Description of the task: The result should be every line in the data below that carries the string "column".

Information:
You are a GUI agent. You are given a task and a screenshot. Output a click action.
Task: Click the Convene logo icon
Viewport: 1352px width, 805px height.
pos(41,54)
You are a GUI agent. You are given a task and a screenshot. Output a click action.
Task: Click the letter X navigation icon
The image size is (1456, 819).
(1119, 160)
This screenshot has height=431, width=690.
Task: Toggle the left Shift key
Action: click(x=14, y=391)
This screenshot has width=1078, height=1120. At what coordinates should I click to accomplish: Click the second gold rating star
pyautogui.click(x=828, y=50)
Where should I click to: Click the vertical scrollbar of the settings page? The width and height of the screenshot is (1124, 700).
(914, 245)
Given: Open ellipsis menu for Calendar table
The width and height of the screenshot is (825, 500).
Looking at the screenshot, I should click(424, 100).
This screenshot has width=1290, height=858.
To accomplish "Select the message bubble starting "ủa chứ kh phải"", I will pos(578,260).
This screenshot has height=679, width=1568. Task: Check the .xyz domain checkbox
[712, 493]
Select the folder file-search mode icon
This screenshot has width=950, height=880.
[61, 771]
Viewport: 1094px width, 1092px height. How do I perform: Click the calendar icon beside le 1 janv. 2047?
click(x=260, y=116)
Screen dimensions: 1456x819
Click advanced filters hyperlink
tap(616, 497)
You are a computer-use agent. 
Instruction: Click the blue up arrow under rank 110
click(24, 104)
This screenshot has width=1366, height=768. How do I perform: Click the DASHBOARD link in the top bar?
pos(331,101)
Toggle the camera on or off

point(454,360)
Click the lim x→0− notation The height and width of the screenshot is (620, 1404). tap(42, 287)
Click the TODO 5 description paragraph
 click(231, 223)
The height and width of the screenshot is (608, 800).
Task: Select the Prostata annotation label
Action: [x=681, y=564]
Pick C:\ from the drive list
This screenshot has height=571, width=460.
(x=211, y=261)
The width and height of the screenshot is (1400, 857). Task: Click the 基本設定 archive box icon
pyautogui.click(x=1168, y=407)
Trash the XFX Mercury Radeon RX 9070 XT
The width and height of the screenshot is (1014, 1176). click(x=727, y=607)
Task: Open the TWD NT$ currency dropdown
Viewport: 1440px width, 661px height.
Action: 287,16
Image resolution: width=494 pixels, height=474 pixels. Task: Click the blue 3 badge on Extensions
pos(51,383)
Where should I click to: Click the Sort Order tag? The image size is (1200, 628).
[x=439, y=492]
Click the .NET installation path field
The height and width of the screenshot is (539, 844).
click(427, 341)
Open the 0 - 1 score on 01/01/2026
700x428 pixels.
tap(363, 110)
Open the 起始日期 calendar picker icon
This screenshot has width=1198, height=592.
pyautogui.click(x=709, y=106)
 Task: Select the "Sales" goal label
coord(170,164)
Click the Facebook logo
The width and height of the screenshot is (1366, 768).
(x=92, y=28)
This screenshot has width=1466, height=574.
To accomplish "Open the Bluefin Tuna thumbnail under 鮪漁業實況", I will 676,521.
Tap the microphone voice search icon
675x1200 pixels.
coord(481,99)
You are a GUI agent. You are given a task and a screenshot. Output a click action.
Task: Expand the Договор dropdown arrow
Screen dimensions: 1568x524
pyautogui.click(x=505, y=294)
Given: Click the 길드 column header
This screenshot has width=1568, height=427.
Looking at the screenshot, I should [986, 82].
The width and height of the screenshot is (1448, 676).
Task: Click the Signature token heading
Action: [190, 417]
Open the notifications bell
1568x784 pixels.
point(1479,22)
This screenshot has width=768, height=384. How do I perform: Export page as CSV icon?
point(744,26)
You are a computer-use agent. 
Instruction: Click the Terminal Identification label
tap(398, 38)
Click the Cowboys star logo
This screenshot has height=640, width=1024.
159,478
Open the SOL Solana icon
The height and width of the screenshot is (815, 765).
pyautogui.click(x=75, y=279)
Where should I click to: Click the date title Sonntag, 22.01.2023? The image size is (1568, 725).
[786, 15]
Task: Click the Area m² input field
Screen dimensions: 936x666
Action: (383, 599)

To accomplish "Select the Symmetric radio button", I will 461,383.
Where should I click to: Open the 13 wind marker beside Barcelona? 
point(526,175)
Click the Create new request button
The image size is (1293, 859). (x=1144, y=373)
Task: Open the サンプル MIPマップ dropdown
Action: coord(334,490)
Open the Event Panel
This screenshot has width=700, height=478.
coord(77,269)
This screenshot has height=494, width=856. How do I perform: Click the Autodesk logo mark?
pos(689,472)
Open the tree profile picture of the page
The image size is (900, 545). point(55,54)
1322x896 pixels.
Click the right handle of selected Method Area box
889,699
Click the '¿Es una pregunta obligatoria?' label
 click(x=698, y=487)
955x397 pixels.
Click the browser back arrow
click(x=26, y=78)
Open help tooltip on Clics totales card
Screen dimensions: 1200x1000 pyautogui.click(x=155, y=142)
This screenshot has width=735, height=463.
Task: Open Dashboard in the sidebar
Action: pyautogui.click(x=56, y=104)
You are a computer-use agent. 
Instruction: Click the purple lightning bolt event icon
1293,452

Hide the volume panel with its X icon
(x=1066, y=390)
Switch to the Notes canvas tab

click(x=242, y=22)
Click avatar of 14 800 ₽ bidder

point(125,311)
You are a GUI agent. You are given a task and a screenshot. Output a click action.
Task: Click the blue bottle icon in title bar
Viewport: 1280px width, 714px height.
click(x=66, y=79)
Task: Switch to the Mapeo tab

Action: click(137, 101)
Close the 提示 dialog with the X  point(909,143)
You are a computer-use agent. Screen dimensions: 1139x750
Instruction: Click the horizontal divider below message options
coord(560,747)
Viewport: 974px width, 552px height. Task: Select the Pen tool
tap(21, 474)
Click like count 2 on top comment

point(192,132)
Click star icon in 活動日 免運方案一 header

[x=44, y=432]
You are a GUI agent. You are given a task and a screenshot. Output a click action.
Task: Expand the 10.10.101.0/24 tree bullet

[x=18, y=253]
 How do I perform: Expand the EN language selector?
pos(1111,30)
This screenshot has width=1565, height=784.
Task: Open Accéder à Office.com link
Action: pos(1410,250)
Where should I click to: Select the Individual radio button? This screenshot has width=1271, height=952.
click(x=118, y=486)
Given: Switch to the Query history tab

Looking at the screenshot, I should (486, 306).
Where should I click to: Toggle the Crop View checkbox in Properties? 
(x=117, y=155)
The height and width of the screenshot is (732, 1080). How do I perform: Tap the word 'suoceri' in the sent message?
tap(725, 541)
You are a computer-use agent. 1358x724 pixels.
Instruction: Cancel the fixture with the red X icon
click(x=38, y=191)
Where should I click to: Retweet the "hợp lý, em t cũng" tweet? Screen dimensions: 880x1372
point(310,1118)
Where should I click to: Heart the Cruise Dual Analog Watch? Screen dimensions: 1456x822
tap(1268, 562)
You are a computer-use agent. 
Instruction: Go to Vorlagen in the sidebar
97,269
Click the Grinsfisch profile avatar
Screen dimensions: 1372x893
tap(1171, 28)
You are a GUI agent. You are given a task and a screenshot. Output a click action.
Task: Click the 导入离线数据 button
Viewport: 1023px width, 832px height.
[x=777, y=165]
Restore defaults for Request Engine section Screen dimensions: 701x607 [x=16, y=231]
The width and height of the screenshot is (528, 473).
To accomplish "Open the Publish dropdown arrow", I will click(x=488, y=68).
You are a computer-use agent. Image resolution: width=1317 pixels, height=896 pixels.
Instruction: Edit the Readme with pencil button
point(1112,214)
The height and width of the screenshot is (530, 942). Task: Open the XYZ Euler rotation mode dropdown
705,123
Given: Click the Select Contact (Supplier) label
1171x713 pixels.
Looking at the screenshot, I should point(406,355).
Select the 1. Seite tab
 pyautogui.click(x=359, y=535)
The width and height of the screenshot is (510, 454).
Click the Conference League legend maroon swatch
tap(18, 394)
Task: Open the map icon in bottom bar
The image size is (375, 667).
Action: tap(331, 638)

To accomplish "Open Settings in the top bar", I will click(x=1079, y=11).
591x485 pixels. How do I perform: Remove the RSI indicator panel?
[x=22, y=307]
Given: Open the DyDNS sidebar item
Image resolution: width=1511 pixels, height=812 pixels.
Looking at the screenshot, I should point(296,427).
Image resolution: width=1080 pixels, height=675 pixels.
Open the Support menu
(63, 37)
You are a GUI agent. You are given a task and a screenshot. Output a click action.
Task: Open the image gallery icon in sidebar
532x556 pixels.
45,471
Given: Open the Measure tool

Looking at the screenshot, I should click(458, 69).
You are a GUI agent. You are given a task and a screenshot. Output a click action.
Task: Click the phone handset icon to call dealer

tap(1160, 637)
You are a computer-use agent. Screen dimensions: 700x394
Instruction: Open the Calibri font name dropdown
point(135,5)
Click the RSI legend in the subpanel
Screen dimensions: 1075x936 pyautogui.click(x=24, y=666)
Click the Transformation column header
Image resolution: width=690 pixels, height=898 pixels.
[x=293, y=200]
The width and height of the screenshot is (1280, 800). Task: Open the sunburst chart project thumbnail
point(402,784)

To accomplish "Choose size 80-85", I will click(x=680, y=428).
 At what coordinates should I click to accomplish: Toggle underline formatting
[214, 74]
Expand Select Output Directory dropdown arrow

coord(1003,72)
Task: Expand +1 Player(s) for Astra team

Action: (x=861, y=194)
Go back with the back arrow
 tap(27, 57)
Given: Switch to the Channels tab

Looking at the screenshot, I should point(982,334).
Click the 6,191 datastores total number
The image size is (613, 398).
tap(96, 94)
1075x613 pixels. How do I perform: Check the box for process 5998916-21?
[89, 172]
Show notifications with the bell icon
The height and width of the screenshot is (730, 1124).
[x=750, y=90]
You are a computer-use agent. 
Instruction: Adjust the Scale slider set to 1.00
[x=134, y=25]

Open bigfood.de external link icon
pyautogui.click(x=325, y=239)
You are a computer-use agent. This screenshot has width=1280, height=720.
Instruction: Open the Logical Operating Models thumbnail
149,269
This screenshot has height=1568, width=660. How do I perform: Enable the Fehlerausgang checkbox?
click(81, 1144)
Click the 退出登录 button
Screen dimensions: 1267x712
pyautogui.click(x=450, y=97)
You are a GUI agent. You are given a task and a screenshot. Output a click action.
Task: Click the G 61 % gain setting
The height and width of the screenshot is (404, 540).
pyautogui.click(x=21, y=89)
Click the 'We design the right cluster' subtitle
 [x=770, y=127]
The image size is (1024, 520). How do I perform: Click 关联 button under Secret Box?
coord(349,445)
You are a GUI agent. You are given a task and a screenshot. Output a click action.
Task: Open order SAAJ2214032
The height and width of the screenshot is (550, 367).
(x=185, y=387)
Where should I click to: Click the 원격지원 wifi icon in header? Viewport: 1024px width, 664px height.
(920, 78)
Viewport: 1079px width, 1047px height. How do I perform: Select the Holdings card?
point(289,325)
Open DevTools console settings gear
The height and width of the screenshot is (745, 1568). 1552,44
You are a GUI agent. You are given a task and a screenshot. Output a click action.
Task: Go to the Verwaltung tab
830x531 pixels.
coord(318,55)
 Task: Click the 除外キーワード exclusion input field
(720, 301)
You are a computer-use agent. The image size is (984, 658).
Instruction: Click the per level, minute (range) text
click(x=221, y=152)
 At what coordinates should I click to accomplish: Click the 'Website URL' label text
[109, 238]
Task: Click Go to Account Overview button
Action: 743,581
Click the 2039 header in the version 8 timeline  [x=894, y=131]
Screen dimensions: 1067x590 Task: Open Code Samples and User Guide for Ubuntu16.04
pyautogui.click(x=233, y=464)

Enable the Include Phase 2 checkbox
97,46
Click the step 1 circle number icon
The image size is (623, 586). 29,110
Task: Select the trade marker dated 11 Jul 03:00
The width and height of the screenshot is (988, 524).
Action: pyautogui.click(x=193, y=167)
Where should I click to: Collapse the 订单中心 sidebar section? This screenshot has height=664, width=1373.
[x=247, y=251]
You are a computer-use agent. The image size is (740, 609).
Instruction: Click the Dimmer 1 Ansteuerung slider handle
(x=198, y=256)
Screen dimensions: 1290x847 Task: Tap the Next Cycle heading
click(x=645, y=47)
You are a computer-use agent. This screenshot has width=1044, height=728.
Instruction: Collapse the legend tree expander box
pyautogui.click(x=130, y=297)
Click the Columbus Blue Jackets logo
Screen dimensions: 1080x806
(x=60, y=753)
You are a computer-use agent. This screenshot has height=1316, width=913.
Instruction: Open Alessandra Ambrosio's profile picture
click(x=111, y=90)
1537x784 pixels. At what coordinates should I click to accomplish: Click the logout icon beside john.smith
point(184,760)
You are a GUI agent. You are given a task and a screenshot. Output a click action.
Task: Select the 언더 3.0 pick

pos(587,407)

Answer to this task:
Given: Click the 길드 column header
Click the Transformation column header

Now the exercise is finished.